[[ Data records, beginning ]]

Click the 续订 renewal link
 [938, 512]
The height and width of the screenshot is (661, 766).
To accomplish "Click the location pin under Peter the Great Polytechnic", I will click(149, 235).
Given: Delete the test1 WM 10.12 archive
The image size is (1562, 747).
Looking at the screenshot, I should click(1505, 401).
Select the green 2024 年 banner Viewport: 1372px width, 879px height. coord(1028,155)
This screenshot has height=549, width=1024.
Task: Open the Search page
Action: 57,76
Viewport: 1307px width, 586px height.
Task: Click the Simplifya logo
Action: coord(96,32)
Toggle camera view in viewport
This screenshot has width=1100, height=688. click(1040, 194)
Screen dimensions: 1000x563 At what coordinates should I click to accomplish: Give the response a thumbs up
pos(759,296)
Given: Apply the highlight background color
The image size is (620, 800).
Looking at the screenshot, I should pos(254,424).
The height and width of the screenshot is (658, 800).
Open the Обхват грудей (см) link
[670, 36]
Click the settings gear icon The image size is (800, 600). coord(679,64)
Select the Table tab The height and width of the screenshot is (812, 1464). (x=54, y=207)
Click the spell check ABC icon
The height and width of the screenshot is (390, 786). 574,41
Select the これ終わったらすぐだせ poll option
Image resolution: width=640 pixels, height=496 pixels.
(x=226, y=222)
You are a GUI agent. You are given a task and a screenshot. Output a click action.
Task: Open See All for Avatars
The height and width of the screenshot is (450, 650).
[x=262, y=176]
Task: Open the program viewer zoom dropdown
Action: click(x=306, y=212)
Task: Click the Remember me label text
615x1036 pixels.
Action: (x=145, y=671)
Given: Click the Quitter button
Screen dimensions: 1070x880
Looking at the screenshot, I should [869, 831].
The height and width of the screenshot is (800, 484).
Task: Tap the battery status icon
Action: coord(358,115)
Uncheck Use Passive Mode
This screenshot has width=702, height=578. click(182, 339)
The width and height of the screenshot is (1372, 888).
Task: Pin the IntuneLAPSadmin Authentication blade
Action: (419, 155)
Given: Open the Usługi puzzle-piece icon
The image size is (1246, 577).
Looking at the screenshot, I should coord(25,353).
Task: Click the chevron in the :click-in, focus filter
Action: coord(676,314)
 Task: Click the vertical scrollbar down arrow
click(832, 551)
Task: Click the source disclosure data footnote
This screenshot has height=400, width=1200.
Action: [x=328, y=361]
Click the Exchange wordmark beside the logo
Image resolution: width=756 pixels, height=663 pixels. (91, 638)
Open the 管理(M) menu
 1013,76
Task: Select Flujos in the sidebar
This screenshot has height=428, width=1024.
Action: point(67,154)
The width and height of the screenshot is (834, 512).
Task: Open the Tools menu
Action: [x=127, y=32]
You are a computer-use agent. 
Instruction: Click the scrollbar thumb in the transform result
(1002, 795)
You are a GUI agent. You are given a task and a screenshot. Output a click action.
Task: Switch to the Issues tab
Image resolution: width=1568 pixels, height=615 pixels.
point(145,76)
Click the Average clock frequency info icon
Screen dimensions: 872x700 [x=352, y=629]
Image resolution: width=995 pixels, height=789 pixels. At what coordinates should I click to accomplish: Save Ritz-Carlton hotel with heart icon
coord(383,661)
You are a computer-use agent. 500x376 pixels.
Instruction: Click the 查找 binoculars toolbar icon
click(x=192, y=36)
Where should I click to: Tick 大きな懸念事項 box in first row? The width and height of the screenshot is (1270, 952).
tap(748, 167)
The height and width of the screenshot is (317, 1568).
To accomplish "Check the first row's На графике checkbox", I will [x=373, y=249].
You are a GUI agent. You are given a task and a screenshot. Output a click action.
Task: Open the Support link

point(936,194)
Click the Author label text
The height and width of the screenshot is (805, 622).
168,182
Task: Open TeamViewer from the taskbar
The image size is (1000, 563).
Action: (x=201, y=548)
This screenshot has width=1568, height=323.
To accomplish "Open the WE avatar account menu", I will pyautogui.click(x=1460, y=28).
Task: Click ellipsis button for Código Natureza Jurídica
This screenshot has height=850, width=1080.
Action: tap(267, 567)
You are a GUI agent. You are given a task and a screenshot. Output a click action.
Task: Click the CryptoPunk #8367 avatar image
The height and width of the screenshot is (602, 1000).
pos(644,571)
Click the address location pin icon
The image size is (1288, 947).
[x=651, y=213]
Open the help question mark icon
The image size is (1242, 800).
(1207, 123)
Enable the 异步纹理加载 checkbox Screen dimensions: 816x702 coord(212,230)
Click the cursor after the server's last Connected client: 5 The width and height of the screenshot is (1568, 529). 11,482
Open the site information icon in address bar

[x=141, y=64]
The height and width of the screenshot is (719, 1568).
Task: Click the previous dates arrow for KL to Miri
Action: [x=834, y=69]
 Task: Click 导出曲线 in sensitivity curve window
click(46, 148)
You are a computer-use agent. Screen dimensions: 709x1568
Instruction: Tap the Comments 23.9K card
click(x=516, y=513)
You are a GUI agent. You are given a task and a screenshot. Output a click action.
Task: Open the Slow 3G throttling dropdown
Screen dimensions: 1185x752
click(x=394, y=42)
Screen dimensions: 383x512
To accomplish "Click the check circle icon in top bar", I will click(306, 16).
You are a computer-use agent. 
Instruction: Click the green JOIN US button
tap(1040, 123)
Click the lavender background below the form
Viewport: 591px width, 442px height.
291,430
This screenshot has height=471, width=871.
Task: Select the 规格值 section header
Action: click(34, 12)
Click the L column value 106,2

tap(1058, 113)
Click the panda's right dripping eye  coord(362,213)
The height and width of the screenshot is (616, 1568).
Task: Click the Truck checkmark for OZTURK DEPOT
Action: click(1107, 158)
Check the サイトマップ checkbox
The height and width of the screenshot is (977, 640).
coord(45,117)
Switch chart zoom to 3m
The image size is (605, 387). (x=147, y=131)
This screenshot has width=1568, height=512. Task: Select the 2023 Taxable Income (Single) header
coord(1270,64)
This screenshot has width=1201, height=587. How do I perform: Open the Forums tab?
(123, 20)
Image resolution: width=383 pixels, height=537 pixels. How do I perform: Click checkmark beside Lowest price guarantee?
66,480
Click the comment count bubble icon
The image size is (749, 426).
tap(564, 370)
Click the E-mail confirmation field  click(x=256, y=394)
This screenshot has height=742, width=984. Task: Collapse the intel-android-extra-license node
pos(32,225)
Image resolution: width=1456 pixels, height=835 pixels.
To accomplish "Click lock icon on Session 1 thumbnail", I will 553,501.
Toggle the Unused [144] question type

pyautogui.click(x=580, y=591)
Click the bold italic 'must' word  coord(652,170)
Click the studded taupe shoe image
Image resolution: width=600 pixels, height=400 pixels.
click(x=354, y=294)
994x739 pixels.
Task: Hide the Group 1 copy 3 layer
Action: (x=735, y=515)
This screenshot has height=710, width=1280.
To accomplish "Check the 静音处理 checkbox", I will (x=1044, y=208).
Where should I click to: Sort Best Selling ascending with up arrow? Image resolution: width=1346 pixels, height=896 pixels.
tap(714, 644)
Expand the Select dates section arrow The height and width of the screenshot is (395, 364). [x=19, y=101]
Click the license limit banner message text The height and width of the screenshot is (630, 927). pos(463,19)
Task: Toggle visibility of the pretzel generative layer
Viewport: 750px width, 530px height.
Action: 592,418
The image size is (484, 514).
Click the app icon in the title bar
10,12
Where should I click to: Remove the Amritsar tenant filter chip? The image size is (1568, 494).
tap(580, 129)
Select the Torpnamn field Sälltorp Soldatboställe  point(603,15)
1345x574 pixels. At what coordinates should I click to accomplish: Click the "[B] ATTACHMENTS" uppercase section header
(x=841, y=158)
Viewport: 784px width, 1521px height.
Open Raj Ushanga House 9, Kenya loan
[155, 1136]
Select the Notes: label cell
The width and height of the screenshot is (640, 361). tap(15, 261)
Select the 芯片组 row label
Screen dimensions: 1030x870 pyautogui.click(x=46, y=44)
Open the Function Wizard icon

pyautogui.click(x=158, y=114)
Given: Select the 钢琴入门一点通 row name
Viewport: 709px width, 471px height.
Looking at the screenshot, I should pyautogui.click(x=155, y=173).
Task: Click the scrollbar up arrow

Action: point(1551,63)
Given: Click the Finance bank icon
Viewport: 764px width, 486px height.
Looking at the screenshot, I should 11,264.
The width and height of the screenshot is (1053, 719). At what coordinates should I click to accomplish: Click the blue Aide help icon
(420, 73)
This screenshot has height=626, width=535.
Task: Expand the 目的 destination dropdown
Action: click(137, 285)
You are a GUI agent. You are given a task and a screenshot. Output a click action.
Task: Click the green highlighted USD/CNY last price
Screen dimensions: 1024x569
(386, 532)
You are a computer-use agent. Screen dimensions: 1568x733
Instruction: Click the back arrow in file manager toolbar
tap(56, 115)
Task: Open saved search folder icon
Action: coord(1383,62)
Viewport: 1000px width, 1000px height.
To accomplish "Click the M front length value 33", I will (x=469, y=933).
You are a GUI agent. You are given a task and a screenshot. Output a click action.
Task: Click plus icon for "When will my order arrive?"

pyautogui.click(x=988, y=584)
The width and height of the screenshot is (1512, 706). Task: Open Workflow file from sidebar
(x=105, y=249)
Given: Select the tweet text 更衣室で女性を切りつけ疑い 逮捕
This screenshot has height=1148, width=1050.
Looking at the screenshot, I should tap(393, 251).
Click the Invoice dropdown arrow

[[ Data records, end ]]

**To do**:
Within the listing above, find every line containing the string "field" and return it.

**Written answer**:
Click the E-mail confirmation field  click(x=256, y=394)
Select the Torpnamn field Sälltorp Soldatboställe  point(603,15)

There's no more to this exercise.